Received: , Accepted: ,
© The Author(s) 2024
Disclaimer:
This article was originally published by Elsevier and was migrated to Scientific Scholar after the change of Publisher.

Abstract

To investigate the influence of the collapse column structure on the oxidation characteristics of coal, with the aim of preventing mine fires and ensuring the safety of life and property, low-temperature N2 adsorption, synchronous thermal analysis and enclosed coal oxidation experiments were carried out to analyze the pore structure and macroscopic oxidation characteristics of 3 coal samples (XL1, XL2, XL3) from different affected areas of the collapse column structure in the 1202 working face of Duanwang Mine. 13C NMR and XPS experiments were conducted to explore the microscopic differences in chemical structure, surface chemical properties, etc. among them. Meanwhile, coal macromolecular models were constructed for ReaxFF pyrolysis simulation. The results show that compared with the original coal XL2, the pores in coal sample XL3 are more developed. The ignition temperatures for XL1, XL2, and XL3 are 510.74 °C, 492.81 °C, and 482.43 °C, respectively. The initial oxygen consumption rate of coal sample XL3 increased by 150 % compared to XL2, while that of XL1 decreased by 37.5 %. The O/C atomic ratio of XL3 is about 2.0 times that of XL2, and about 2.4 times that of XL1. The A/C ratios (The ratio of aromatic carbon content to alkyl carbon content) of XL1, XL2 and XL3 are 4.866, 3.367 and 3.522, respectively. The molecular formulas for XL1, XL2, and XL3 are C154H80O17N2S2, C156H97O30N2S1, and C156H87O33N2S1, respectively. In the ReaxFF pyrolysis simulation, the occurrence order of indicator gases CO, C2H4, C2H2 is XL3, XL2, XL1, respectively.

Keywords

Collapsed column structure
Macroscopic physical structure
Oxidation characteristics
Microscopic chemical properties
ReaxFF pyrolysis simulation
1

1 Introduction

Coal spontaneous combustion is a major hidden danger in coal mine safety production. The underground geological conditions in coal mines are complex and changeable, which may have different effects on the spontaneous combustion characteristics of coal (Jiang et al., 2020; Shen et al., 2020; Shi et al., 2023). The collapse column is a common structure that destroys the local coal body during the metamorphic process of the coal seam. It has different effects on the mechanical properties and seepage properties of the coal seam in vertical and horizontal directions, thus causing differences in the spontaneous combustion characteristics of the coal body (Yang et al., 2023; Yin et al., 2005; Fang et al., 2022). Therefore, it is of great significance to grasp the influence of collapse column structure on spontaneous combustion characteristics of coal seam for ensuring safe and efficient production of coal mine and personal safety of miners.

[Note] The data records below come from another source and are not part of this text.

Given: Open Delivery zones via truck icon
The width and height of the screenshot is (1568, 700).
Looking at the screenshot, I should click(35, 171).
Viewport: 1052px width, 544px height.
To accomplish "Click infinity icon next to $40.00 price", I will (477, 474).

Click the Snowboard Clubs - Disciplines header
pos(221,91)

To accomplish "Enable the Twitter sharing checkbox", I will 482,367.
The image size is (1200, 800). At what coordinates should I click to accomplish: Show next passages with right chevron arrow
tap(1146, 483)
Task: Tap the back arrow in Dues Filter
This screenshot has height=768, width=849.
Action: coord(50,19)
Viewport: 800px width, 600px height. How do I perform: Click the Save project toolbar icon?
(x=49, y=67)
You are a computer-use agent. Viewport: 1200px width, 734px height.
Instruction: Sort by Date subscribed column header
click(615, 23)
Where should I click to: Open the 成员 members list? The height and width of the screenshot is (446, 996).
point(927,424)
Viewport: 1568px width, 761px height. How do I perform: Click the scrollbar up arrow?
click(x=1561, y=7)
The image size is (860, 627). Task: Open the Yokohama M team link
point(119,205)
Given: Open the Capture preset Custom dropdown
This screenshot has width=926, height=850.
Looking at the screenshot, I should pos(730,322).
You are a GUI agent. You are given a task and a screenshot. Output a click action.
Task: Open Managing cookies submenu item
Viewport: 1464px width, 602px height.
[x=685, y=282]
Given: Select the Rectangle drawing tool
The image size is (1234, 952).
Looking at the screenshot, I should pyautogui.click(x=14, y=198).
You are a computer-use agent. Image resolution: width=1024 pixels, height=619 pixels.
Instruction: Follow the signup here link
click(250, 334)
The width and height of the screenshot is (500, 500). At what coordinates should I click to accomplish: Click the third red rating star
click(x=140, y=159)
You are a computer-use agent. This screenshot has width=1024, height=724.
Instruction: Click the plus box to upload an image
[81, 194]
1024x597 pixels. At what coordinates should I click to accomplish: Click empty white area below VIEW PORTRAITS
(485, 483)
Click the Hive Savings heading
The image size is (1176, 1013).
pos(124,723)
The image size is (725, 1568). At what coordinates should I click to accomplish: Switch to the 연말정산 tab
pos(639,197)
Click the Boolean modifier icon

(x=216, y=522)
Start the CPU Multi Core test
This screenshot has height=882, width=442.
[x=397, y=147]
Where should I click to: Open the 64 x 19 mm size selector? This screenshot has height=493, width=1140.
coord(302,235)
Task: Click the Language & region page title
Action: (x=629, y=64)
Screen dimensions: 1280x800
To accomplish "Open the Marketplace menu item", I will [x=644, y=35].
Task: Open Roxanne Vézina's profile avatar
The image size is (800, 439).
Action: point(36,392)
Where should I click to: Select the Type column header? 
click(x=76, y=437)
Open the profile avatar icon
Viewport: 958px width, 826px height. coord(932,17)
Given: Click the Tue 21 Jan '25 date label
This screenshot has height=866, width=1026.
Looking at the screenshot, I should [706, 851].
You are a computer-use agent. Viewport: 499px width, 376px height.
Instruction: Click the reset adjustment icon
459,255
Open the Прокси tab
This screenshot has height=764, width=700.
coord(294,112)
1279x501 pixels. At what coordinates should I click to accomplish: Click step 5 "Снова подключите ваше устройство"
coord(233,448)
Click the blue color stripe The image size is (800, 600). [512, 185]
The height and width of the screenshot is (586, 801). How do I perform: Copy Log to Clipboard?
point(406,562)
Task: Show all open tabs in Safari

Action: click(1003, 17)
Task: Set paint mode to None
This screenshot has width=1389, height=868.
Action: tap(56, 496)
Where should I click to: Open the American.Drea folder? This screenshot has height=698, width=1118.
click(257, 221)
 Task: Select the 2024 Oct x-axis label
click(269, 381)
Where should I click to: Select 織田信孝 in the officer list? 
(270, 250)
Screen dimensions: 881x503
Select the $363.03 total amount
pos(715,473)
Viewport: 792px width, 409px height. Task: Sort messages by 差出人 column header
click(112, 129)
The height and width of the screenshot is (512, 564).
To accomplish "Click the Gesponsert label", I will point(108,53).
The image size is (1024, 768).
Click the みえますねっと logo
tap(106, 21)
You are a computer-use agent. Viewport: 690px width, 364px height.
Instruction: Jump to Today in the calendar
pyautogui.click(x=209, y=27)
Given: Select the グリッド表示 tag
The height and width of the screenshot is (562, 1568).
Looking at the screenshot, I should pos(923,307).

Domestic and foreign scholars have made fruitful achievements in the study of the influence of different geological structural conditions on coal structural characteristics and spontaneous combustion characteristics. Wang et al. (2023) found through research that structural destruction increased the macropore and large pore volume of coal and enhanced the specific surface area, while the micropore volume changed little. Zhang et al. (2020) found that the anticline structure was the main factor affecting the reflectance, adsorption capacity and diffusivity of the coal seam. The adsorption pores and seepage pores in the anticline area were more developed. Zhao et al. (2012) found that geological structures and stresses can enhance the oxidative activity of coal and accelerate spontaneous combustion reactions. There are differences in the spontaneous combustion processes of coal in different structural areas. Through infrared, thermogravimetric, nitrogen adsorption and other experiments, Li et al. (2023) found that the active groups, pore parameters and oxidation activity of coal under the influence of geological structures were greater than those of primary coal. Existing studies have systematically explored the structural characteristics and spontaneous combustion characteristics of coal bodies under different geological structural conditions. This lays a foundation for us to deeply understand the effects of stress and geological structures on coal spontaneous combustion.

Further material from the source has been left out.